To show Ambani means business, 69 movies are “on the slate”, the biggest being Vidhu Vinod Chopra’s *Broken Horses. *“The only thing Indian about it will be my accent,” Chopra later told The Telegraph.
“It will be an old style American gangster movie, with western stars, which will be shot in New Mexico. It will be in English. The only thing Indian will be my sensibility. It’s a film with a lot of violence and a tag line, ‘There’s always another way’.”
Reliance is financing another Chopra blockbuster — Talismaan, but, with a Rs 75-crore budget, this will be in Hindi. Chopra explained the new freedom he would enjoy. “I can cast anybody and after I have made the film, I don’t have to worry about marketing it. It is wonderful. It’s like a marriage made in heaven for me.”
Ambani is also supporting *Don 2, *starring Shah Rukh Khan.
The only character in the drama missing today was Ambani himself but he sent his top executives to serve notice on the global film industry gathered in Cannes that he intends becoming the biggest movie mogul in India and one of the biggest in the world.

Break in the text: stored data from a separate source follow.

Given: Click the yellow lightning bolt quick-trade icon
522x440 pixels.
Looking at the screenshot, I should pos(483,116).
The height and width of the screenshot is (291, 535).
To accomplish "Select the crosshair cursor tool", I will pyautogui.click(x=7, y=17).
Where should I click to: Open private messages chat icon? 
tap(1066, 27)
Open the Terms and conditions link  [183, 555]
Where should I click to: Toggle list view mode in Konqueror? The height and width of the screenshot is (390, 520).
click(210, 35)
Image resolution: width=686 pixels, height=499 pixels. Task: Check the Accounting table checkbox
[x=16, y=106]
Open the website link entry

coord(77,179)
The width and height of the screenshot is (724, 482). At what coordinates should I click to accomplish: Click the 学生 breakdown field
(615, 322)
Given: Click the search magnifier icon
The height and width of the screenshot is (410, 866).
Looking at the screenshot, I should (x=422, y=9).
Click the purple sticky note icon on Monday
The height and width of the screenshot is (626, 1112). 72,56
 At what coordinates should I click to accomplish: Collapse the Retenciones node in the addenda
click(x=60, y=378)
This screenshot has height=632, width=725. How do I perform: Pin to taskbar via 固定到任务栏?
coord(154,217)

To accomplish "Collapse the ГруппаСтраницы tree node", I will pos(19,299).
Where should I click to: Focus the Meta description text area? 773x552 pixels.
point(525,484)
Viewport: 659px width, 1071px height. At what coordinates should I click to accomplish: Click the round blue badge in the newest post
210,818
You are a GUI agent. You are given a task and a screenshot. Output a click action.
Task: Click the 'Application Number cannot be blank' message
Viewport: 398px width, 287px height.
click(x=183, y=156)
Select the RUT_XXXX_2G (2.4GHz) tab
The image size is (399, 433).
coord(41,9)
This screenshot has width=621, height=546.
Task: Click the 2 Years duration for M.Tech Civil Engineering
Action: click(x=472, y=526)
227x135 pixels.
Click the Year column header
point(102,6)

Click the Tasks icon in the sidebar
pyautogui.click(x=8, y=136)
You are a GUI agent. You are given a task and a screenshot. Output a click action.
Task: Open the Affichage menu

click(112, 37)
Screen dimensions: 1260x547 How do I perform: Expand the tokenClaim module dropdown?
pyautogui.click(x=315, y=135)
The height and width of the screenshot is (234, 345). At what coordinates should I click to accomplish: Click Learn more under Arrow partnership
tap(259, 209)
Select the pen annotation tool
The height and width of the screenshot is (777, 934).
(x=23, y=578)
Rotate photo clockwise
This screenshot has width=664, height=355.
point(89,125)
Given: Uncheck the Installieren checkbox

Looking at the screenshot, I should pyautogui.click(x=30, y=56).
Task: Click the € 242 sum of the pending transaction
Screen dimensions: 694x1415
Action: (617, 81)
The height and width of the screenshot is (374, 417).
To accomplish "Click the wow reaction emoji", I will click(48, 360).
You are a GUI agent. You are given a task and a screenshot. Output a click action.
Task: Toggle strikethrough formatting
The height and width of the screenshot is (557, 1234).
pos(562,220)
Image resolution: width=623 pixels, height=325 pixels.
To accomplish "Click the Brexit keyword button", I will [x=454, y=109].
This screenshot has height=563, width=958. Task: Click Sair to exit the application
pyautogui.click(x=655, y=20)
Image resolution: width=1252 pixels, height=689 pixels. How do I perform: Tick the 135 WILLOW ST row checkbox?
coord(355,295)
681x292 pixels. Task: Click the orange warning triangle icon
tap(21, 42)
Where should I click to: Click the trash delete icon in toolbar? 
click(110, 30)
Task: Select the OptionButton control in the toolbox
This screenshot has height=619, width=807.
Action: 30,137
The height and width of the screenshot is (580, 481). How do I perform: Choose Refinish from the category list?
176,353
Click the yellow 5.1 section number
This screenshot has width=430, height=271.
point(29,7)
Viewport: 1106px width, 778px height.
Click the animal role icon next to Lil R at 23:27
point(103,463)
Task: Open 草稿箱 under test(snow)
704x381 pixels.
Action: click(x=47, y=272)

He would build hundreds of multiplexes in India and also ensure that home subscribers are able to download movies on demand at home. For a couple of hundred rupees or so, barely the cost of a good cinema ticket in towns, people would be able to see as many movies as they wanted slumped in their sofas at home.
One question remained. How would Ambani ensure his studios would produce good quality films?
The answer was simple: he would have someone vet the choice of script and offer assistance with the making of the film.
“The message is that we are putting up a billion dollars of money in the film business which is more than our competitors are putting in together,” enthused Khanna.
“A billion dollars is a billion dollars — it’s a huge amount of money,” he added with faultless logic. “Nobody has come close to investing this kind of money in the business.”
Ambani had set his ambitions beyond the borders of India, said Khanna. “Films are all about engaging people across geographies and demographics. We are trying to create a new age entity which would take the best from all the media companies put together. Apart from the 69 films already in the bag, another 13 are under active negotiation. This has never been done anywhere in the world.”
This project was Ambani’s “baby” — “he is an avid filmgoer”.
On behalf of Big Boss, Khanna pledged: “We will change the way films are marketed, we will change the way they are distributed, we will also try and take the films to newer markets and nurture talent. We will look at getting 10-15 per cent of the total Indian market share. We currently have a hundred multiplexes under construction in places like Panipat and Coimbatore.”